The magnifying power of social media was brought to bear on a Conservative Party poster declaring, "Let’s stay on the road to a stronger economy" (pictured above).
It was much pilloried on Twitter, with users declaring that the image depicted a "road to nowhere" and the road looked "a bit French"; it transpired that the stock photo was of a road in Germany.
The importance of using agencies
For Huntington, the debâcle underlines the importance of parties using ad agencies to deliver strong, strategic messages. "It’s important, because political parties need agencies and make huge mistakes when ads are done in-house. Politicians, by and large, are not good visual communicators."
He adds that the sway of the minority parties should not be ignored. UKIP, for example, has been stealing the limelight of late; its impact on political debate and some marginal seats should not be underestimated.
Fringe behaviour
For Huntington, the behaviour on the fringes will be as deserving of attention as the action on the main field. "It will be interesting to keep an eye on unions, pressure groups, the Taxpayers’ Alliance, Operation Black Vote, Stonewall – the skirmishing round the edges," he says. "A lot of interesting stuff will come out of those organisations and galvanise the LGBT, black [or] Asian vote."

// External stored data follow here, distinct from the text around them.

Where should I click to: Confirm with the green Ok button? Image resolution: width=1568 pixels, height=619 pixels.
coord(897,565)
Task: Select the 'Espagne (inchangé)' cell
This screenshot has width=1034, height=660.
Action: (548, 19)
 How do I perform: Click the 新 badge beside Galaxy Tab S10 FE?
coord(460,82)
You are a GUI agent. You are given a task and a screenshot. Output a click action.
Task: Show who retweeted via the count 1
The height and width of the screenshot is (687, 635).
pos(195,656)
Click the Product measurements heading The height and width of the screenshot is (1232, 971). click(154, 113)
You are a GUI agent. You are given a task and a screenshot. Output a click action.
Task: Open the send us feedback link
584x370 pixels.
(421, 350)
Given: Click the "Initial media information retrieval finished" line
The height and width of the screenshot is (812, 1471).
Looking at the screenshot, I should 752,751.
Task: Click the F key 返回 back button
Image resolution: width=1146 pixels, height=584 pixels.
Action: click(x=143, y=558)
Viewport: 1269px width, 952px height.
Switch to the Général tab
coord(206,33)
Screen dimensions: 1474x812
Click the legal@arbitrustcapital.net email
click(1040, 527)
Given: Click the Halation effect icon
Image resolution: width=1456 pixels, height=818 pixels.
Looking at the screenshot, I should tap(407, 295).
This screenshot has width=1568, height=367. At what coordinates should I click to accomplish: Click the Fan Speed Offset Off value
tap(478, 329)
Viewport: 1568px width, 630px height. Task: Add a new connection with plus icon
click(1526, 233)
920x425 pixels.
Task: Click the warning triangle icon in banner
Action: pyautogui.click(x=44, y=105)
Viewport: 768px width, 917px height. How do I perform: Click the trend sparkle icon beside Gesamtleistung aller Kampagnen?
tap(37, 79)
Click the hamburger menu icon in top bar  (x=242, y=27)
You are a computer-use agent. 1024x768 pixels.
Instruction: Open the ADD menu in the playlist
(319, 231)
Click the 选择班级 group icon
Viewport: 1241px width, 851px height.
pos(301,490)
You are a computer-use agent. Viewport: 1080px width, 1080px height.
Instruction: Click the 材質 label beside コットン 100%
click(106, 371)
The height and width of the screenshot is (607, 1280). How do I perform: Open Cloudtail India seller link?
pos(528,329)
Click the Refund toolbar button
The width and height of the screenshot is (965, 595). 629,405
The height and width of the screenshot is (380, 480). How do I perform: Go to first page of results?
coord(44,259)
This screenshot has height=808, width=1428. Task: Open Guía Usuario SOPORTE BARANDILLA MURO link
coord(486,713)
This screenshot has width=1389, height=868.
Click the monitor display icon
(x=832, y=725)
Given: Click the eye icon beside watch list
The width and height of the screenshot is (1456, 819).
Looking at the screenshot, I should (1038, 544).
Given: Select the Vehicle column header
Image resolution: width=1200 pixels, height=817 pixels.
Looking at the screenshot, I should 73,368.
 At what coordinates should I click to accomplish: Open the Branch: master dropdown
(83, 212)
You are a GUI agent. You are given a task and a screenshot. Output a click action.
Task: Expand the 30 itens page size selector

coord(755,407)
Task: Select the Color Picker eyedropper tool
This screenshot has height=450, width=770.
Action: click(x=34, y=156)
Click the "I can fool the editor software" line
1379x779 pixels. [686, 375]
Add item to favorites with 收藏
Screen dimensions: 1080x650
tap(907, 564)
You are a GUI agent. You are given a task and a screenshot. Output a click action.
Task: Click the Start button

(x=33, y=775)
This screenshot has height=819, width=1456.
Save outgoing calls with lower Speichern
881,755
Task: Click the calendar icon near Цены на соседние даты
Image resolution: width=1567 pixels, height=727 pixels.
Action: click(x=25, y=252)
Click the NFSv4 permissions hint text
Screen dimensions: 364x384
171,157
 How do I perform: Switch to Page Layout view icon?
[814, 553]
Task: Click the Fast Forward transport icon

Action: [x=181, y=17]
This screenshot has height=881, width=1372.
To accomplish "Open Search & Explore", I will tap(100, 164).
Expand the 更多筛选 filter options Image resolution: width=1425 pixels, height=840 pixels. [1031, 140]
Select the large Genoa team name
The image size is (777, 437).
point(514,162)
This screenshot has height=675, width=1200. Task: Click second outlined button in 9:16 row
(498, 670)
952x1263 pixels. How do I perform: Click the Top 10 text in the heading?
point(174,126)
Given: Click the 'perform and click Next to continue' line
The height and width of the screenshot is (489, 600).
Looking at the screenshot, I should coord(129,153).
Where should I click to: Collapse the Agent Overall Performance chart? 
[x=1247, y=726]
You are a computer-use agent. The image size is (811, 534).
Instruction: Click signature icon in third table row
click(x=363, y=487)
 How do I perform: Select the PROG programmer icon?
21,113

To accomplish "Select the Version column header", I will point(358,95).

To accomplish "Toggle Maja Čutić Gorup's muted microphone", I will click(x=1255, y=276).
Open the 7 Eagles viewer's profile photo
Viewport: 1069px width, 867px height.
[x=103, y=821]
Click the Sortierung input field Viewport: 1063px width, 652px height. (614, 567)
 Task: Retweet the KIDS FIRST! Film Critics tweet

This inevitable plethora of activity means voters will be bombarded by messages across multiple media. To avoid voter confusion, observers agree that it is essential that parties have an agenda and stick to it, favouring a strategic over a tactical approach.
Strategy over tactics
As Harris contends: "If you only ever react, on the one hand if you’re disrupting your opponent, that’s brilliant, but every day you don’t get [your] story over, it’s good for the other side."
Prescott predicts: "The messages will become more positive as we go into the final weeks. If you stick to negative campaigning, people get sick of it."
However, while this general election campaign may be more digitally driven than 2010, it could still fall to traditional media to tip the balance in the mind of the voter.
"I love the political poster," says Huntington. "Even if, as a paid-for medium, it’s in decline, as a discipline it’s profoundly valuable – it frames the election for the electorate."